● Work instruction
The entries below must be copied exactly as they are.

Stored items:
____
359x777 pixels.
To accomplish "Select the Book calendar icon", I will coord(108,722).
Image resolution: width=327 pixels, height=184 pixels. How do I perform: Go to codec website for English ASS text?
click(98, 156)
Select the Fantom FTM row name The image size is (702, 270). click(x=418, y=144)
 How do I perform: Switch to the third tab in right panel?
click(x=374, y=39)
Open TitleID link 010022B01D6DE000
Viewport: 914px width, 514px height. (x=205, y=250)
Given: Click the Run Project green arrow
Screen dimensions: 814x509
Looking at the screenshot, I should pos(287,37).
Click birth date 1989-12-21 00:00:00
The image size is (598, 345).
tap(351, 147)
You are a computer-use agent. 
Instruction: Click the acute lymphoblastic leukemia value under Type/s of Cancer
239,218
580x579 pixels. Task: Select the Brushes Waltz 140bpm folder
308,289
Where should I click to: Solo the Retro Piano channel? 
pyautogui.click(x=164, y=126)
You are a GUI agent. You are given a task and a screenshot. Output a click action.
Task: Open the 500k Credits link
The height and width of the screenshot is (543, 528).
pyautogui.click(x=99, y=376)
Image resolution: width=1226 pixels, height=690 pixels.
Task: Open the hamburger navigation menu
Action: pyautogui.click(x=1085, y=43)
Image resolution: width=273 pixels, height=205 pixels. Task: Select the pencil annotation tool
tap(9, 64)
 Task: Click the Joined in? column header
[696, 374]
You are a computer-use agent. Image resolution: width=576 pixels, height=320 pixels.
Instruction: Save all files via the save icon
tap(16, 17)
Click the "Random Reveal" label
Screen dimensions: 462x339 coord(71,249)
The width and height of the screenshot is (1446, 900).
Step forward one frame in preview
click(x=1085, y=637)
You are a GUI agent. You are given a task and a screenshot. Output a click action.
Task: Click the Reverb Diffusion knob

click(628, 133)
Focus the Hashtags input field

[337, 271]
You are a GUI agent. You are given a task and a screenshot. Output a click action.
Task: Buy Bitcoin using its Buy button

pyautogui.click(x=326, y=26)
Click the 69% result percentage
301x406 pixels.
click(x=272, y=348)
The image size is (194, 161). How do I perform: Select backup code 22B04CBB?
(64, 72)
____
● Result below
359x777 pixels.
To accomplish "Select the Book calendar icon", I will coord(108,722).
Image resolution: width=327 pixels, height=184 pixels. How do I perform: Go to codec website for English ASS text?
click(98, 156)
Select the Fantom FTM row name The image size is (702, 270). click(x=418, y=144)
 How do I perform: Switch to the third tab in right panel?
click(x=374, y=39)
Open TitleID link 010022B01D6DE000
Viewport: 914px width, 514px height. (x=205, y=250)
Given: Click the Run Project green arrow
Screen dimensions: 814x509
Looking at the screenshot, I should pos(287,37).
Click birth date 1989-12-21 00:00:00
The image size is (598, 345).
tap(351, 147)
You are a computer-use agent. 
Instruction: Click the acute lymphoblastic leukemia value under Type/s of Cancer
239,218
580x579 pixels. Task: Select the Brushes Waltz 140bpm folder
308,289
Where should I click to: Solo the Retro Piano channel? 
pyautogui.click(x=164, y=126)
You are a GUI agent. You are given a task and a screenshot. Output a click action.
Task: Open the 500k Credits link
The height and width of the screenshot is (543, 528).
pyautogui.click(x=99, y=376)
Image resolution: width=1226 pixels, height=690 pixels.
Task: Open the hamburger navigation menu
Action: pyautogui.click(x=1085, y=43)
Image resolution: width=273 pixels, height=205 pixels. Task: Select the pencil annotation tool
tap(9, 64)
 Task: Click the Joined in? column header
[696, 374]
You are a computer-use agent. Image resolution: width=576 pixels, height=320 pixels.
Instruction: Save all files via the save icon
tap(16, 17)
Click the "Random Reveal" label
Screen dimensions: 462x339 coord(71,249)
The width and height of the screenshot is (1446, 900).
Step forward one frame in preview
click(x=1085, y=637)
You are a GUI agent. You are given a task and a screenshot. Output a click action.
Task: Click the Reverb Diffusion knob

click(628, 133)
Focus the Hashtags input field

[337, 271]
You are a GUI agent. You are given a task and a screenshot. Output a click action.
Task: Buy Bitcoin using its Buy button

pyautogui.click(x=326, y=26)
Click the 69% result percentage
301x406 pixels.
click(x=272, y=348)
The image size is (194, 161). How do I perform: Select backup code 22B04CBB?
(64, 72)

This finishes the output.